**Text and element pointing records**
########################################

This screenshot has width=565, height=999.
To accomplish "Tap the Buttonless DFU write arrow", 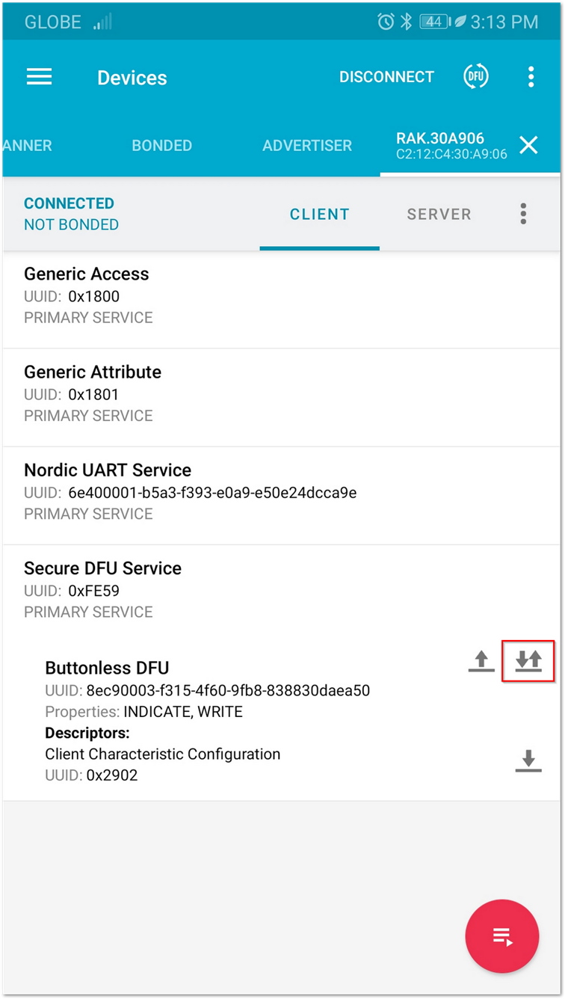I will [481, 661].
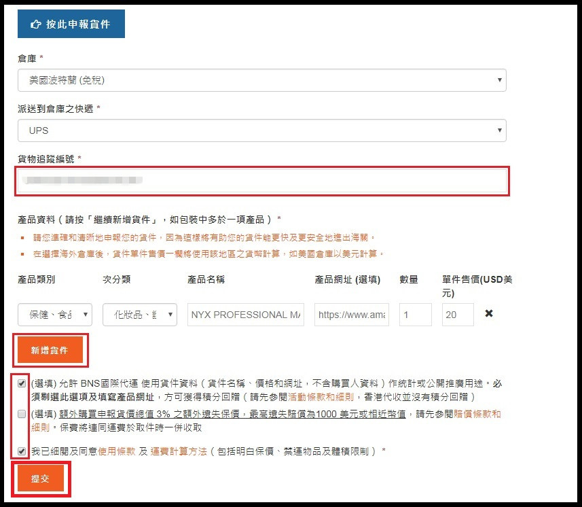Open the 使用條款 terms link
582x507 pixels.
(x=117, y=451)
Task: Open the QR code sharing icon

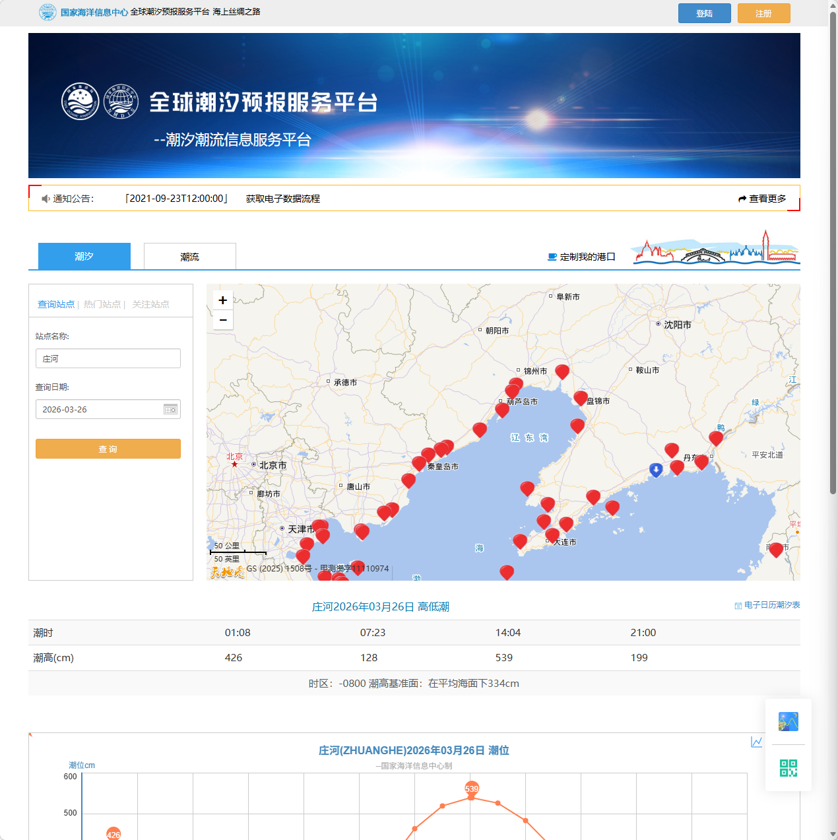Action: coord(789,768)
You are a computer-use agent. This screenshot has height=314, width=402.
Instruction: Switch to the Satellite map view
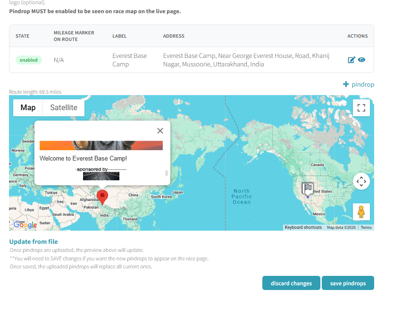[x=63, y=107]
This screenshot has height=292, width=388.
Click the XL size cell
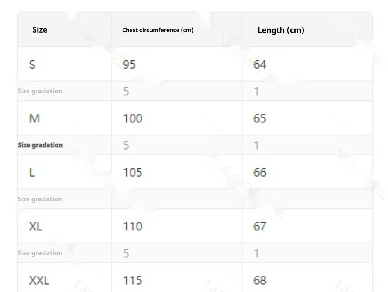(36, 226)
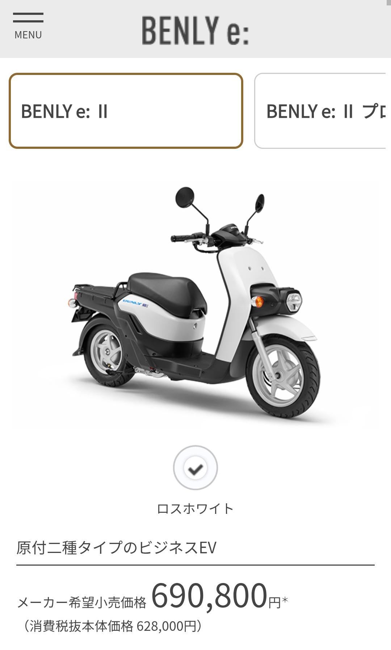Image resolution: width=391 pixels, height=650 pixels.
Task: Click the MENU text label
Action: 28,35
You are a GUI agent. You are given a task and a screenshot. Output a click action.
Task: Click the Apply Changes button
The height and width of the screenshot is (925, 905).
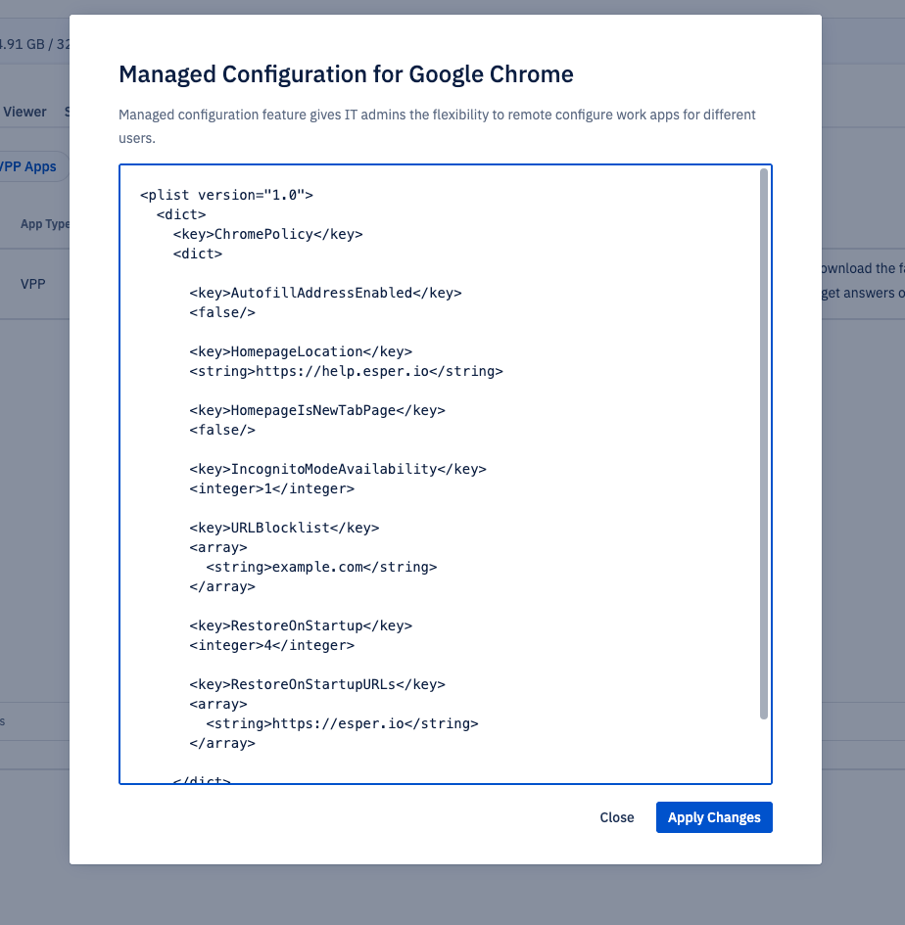[x=714, y=817]
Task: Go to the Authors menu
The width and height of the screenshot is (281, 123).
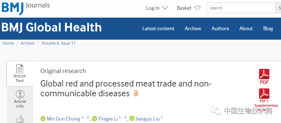Action: pos(220,29)
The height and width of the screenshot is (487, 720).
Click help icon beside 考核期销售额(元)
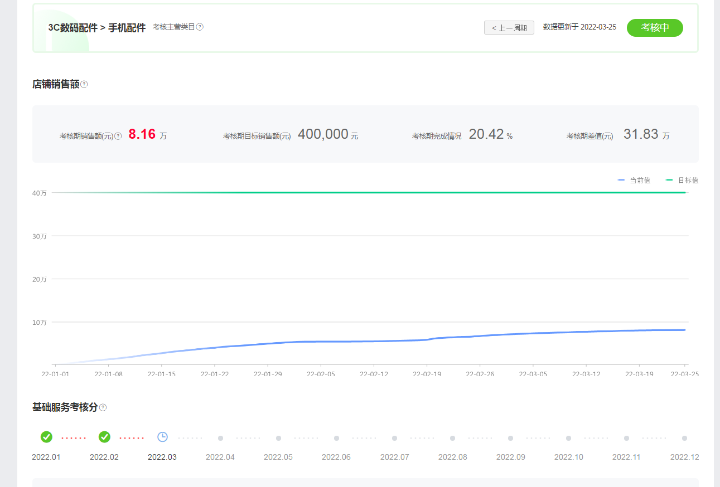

########################################

**AIM OF THE EXERCISE**
Reproduce the material character for character, from the line containing "This screenshot has height=292, width=388." through the line containing "Action: 28,35", both included. Omit the pictures from your copy.

**FINAL RESULT**
This screenshot has height=292, width=388.
Click the XL size cell
(36, 226)
Image resolution: width=391 pixels, height=650 pixels.
Task: Click the MENU text label
Action: 28,35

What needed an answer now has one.